Hard Mode Rust Oct 6, 2022

This post is a case study of writing a Rust application using only minimal, artificially constrained API (eg, no dynamic memory allocation). It assumes a fair bit of familiarity with the language.

Hard Mode Rust

The back story here is a particular criticism of Rust and C++ from hard-core C programmers. This criticism is aimed at RAII — the language-defining feature of C++, which was wholesale imported to Rust as well. RAII makes using various resources requiring cleanups (file descriptors, memory, locks) easy — any place in the program can create a resource, and the cleanup code will be invoked automatically when needed. And herein lies the problem — because allocating resources becomes easy, RAII encourages a sloppy attitude to resources, where they are allocated and destroyed all over the place. In particular, this leads to:

Decrease in reliability. Resources are usually limited in principle, but actual resource exhaustion happens rarely. If resources are allocated throughout the program, there are many virtually untested codepaths.
Lack of predictability. It usually is impossible to predict up-front how much resources will the program consume. Instead, resource-consumption is observed empirically.
Poor performance. Usually, it is significantly more efficient to allocate and free resources in batches. Cleanup code for individual resources is scattered throughout codebase, increasing code bloat
Spaghetti architecture. Resource allocation is an architecturally salient thing. If all resource management is centralized to a single place, it becomes significantly easier to understand lifecycle of resources.

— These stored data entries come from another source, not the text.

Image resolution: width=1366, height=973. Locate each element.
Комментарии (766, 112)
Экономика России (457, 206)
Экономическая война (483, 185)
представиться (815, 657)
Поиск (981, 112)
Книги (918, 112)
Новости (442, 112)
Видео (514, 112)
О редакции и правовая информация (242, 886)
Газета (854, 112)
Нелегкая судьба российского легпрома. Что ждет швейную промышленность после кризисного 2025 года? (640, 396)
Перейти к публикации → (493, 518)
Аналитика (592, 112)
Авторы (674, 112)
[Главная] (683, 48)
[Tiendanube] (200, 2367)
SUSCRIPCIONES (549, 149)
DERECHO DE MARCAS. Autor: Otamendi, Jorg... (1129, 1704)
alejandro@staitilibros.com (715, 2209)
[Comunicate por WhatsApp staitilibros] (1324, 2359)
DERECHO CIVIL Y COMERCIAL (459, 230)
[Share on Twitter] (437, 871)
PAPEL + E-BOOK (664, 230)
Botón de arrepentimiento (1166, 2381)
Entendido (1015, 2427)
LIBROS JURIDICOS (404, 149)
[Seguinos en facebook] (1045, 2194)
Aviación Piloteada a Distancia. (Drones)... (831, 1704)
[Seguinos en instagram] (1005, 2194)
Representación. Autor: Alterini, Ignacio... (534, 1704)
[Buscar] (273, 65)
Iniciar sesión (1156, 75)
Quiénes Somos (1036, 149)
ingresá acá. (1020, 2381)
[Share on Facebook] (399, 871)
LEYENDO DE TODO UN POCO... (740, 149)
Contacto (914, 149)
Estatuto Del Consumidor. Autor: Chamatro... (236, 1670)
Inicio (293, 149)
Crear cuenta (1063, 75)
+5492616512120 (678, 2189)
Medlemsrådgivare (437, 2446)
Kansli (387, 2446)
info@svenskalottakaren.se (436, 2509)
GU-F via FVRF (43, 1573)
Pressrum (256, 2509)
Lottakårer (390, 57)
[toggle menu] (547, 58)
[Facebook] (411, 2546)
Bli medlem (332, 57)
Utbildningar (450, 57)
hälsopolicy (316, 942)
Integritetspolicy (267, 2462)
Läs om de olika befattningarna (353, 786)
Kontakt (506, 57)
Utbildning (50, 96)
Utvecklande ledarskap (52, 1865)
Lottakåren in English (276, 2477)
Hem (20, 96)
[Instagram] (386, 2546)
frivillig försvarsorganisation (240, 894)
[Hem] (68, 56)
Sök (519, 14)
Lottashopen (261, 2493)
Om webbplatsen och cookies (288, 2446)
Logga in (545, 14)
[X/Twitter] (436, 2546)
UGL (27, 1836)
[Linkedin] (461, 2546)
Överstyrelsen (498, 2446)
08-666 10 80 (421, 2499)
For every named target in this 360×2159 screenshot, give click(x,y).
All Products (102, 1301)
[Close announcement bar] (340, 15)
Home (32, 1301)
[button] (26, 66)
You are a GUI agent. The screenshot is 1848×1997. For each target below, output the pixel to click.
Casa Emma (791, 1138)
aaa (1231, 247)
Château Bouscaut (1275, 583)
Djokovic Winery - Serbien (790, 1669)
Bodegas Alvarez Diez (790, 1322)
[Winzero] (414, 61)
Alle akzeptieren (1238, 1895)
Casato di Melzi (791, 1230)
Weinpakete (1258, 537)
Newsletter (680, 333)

I think this is a fair criticism. In fact, I think this is the same criticism that C++ and Rust programmers aim at garbage collected languages. This is a spectrum:

           GC object graph
                 v v
                  v
        Tree of values with RAII
                 v v
                  v
Static allocation of resources at startup

Rust programmers typically are not exposed to the lowest level of this pyramid. But there’s a relatively compact exercise to gain the relevant experience: try re-implementing your favorite Rust programs on hard mode.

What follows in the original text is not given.